-- begin Dataset content --

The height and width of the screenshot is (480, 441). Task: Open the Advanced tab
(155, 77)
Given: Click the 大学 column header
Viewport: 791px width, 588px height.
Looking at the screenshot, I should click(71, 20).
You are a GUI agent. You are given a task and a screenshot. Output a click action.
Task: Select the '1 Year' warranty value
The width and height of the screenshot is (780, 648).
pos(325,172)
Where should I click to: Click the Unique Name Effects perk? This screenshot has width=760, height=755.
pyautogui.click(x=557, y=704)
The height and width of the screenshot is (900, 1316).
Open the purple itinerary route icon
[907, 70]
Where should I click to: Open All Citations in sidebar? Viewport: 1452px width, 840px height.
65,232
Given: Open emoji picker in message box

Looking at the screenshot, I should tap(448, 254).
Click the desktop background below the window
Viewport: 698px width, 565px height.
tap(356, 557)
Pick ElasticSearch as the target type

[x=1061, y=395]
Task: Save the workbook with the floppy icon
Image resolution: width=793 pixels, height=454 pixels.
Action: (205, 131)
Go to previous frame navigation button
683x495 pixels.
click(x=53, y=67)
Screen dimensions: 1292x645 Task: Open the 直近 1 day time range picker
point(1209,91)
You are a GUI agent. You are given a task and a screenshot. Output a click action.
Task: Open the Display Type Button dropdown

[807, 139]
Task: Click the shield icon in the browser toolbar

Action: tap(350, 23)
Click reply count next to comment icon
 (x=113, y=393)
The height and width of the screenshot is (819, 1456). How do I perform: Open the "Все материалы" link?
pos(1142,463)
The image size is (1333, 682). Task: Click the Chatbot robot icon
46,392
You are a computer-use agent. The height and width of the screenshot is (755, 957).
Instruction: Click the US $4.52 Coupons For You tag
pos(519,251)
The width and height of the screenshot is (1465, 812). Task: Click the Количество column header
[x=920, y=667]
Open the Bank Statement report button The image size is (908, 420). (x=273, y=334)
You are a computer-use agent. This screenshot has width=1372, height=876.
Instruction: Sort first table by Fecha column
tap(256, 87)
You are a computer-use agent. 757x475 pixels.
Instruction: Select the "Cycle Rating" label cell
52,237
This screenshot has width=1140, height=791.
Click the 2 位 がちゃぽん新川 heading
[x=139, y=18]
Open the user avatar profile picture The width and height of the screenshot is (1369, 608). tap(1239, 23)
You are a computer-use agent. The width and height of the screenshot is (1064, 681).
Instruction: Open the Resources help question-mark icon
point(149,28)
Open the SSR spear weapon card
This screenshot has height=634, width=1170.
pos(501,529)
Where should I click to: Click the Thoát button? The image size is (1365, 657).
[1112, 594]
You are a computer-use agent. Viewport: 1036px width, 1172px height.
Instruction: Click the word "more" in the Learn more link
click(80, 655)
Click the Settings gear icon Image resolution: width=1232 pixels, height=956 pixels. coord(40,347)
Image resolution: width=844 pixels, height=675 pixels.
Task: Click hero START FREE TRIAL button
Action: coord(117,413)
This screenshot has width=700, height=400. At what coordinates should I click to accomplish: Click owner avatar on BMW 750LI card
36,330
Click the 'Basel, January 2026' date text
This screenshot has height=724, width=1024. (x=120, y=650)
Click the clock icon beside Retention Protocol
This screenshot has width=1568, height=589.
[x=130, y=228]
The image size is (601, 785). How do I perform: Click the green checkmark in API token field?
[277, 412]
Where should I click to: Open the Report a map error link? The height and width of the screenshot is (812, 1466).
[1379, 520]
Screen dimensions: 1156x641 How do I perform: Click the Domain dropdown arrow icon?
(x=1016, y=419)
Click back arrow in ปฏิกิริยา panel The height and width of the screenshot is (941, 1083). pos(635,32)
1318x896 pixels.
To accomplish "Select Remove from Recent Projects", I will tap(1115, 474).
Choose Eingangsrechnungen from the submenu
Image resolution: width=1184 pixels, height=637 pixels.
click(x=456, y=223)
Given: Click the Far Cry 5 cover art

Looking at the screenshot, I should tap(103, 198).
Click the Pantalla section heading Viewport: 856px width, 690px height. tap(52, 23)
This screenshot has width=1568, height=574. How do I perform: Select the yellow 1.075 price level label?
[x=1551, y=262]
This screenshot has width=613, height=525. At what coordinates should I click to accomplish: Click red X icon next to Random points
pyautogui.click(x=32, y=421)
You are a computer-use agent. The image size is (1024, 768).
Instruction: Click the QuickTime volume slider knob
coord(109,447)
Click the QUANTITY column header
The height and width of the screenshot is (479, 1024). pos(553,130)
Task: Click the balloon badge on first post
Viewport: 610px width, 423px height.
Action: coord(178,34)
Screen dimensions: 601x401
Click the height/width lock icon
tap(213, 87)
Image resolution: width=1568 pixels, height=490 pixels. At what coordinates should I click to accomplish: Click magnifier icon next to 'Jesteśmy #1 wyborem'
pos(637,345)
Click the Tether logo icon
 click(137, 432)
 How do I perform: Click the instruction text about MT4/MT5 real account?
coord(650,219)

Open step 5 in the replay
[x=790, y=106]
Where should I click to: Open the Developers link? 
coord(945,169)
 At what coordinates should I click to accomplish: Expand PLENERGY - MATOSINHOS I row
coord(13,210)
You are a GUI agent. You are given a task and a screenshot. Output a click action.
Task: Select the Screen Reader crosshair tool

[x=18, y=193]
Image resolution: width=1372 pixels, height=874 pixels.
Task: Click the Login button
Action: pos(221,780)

-- end Dataset content --

Written exercise
Copy out everything in the data above, from the line containing "You are a computer-use agent. 757x475 pixels." down to the line containing "Open the user", with both of those lines included and every line kept unchanged.

Written answer
You are a computer-use agent. 757x475 pixels.
Instruction: Select the "Cycle Rating" label cell
52,237
This screenshot has width=1140, height=791.
Click the 2 位 がちゃぽん新川 heading
[x=139, y=18]
Open the user avatar profile picture The width and height of the screenshot is (1369, 608). tap(1239, 23)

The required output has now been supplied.